··· Texto de leitura

17 fevereiro 2005

 

O saudoso fim de Rocky

Filmes banais por vezes ferem. A ferida está em serem instáveis, fatalmente incapazes de resolver as tensões que criam. Filmes concebidos para nos roubar do tempo, para nos furtar de nós mesmos, afinal despertam-nos. É esse o estranho caso de Rocky V.

Stallone investiu-se sem hesitação como o guerreiro mítico dos anos 80. Ele foi em John Rambo a incarnação do indomável poderio militar Americano, jamais derrotado, incapaz de recusar um novo combate se justo. Ele foi em Rocky Balboa o popular zé ninguem, que sobe a montanha do sucesso e privilégio a punhos de trabalho e coragem. Stallone foi, consciente ou nao, um sacerdote para os ferozes anos de Reagan e companheiros.

Em Rocky V vê-se no guerreiro cansaço, o cansaço de um Balboa reformado, e cansaço de Stallone que se esforça por concluir uma narrativa com tantos monótonos e tão pouco marcantes episódios. No genérico final Stallone celebra a genesis e o apocalipse da sua obra, cruzando imagens a preto e branco do primeiro e do último Rocky, sinal explícito de uma despedida.

O último dos Rockys quer fugir à década de zeloso combate pelo império neoliberal. O “império do mal” está em declínio. Rocky Balboa ganhou o combate com o monstruoso soviético em Rocky IV mas ficou ferido de morte, nao pode mais lutar (lesão cerebral, com mãos trémulas e referências a M.Ali). Stallone parece reconhecer que o herói depende do vilão, que sem essa “diferença” ele nao pode existir.

Rocky V não é a celebração da América das oportunidades, como o primeiro dos Rockys, no seu lugar reflecte sobre a frágil afluência de quem nasceu na miséria. O filme pode mesmo ser interpretado como uma crítica (ligeira) às negociatas dos empresários que transaccionam em carne humana. Mas esse elemento é menor, porque Stallone não quer análise social, não quer novos inimigos. Stallone contracena com o seu filho e coloca a “família” como pilar da história, o filme trata a redescoberta da família e a negociação do que é diferente e igual entre duas gerações. Stallone quer reconstruir a identidade do seu herói, quer reinvesti-lo da humanidade que lhe rejeitou na sua mitologia do guerreiro exemplar.

······

(Tarefas):
1/ Na crítica a Rocky V, que imagens Stallone cruza no genérico final?
2/ Retome a crítica a Rocky V a partir do ponto em que termina e dê-lhe continuação.

··· Dados fornecidos

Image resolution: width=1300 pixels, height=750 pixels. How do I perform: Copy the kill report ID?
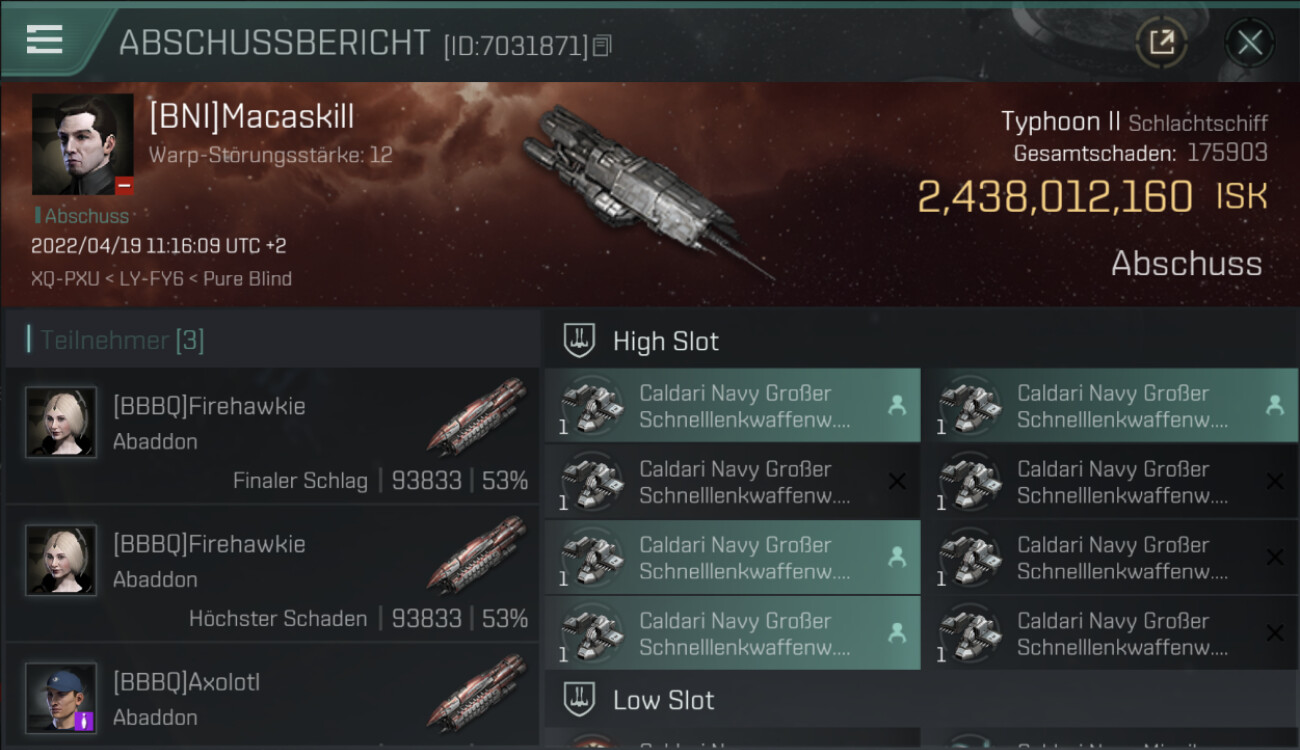coord(602,45)
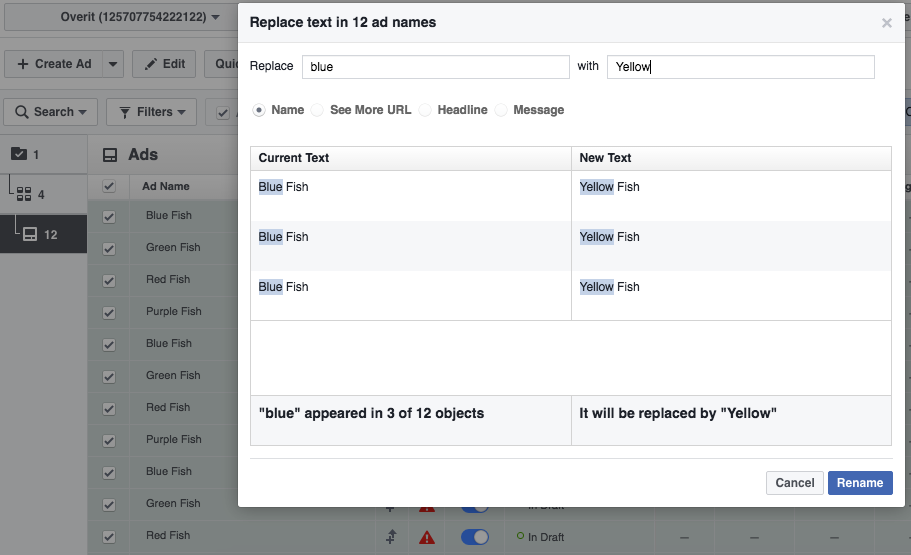Close the Replace text dialog with X
Image resolution: width=911 pixels, height=555 pixels.
(886, 23)
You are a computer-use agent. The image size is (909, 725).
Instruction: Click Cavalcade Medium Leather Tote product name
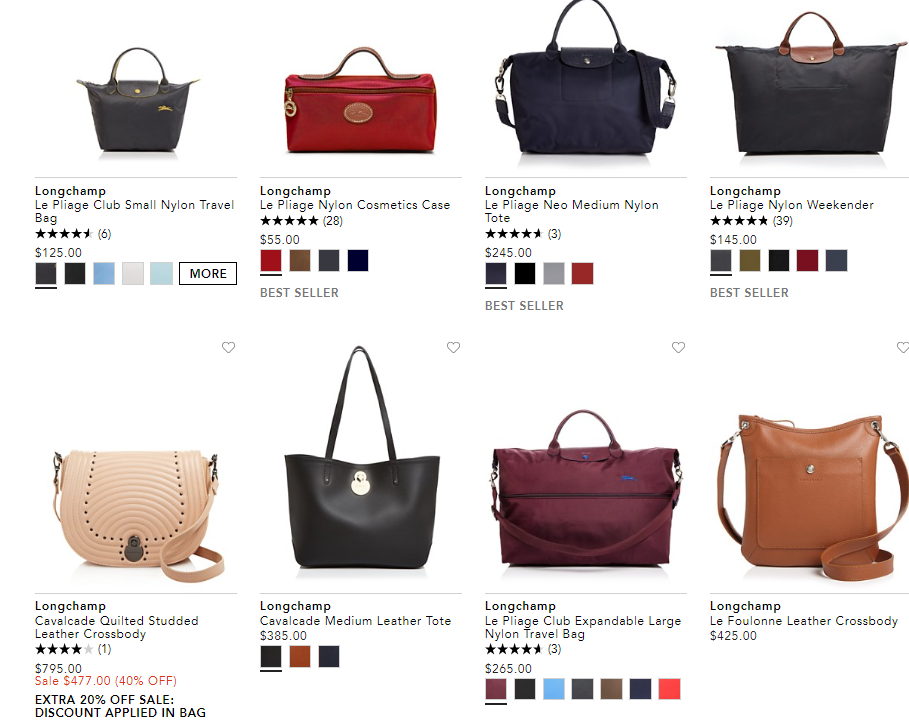pyautogui.click(x=355, y=621)
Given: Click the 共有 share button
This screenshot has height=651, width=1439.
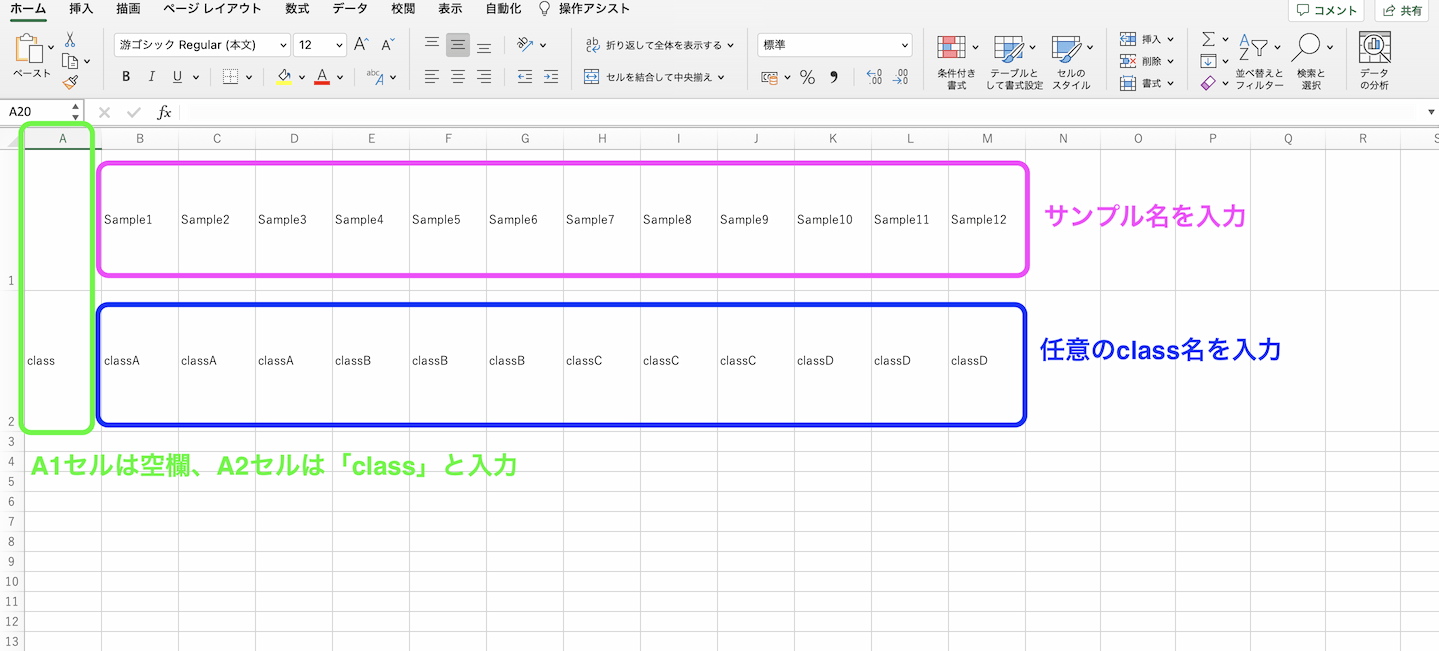Looking at the screenshot, I should [1404, 10].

······

(Respostas a seguir):
1/ Imagens a preto e branco do primeiro e do último Rocky.

2/
É para conseguir o milagre da ressureição de Rocky Balboa que Stallone ensaia o seu "regresso". As referências ao primeiro filme da série sao explícitas, Stallone a reconstruir o ponto de partida. A família Balboa é forçada a habitar o decrépito bairro onde tudo começou. O trabalhador e sofrido Rocky foi roubado do seu suor trasmutado ouro, a culpa é desses parasitas, que a classe trabalhadora Americana adora odiar, os seus advogados e contabilistas. Rocky volta a vestir o uniforme de pépe-chulo e a percorrer as ruas no compassado foxtrot do “espertalhão”.

A ferida, aquilo que denuncia o filme, surge nos gestos de regresso, porque o regresso é afinal impossível e torna-se meramente caricatural. Os maneirismos de Stallone em Rocky V são uma tentativa (fracassada) de emular os maneirismos do aclamado Rocky I. O milionário Stallone de 1990 já não consegue emular o indigente Stallone de 1976. O milagre da ressureição é-lhe negado porque Stallone nao pode enganar a História.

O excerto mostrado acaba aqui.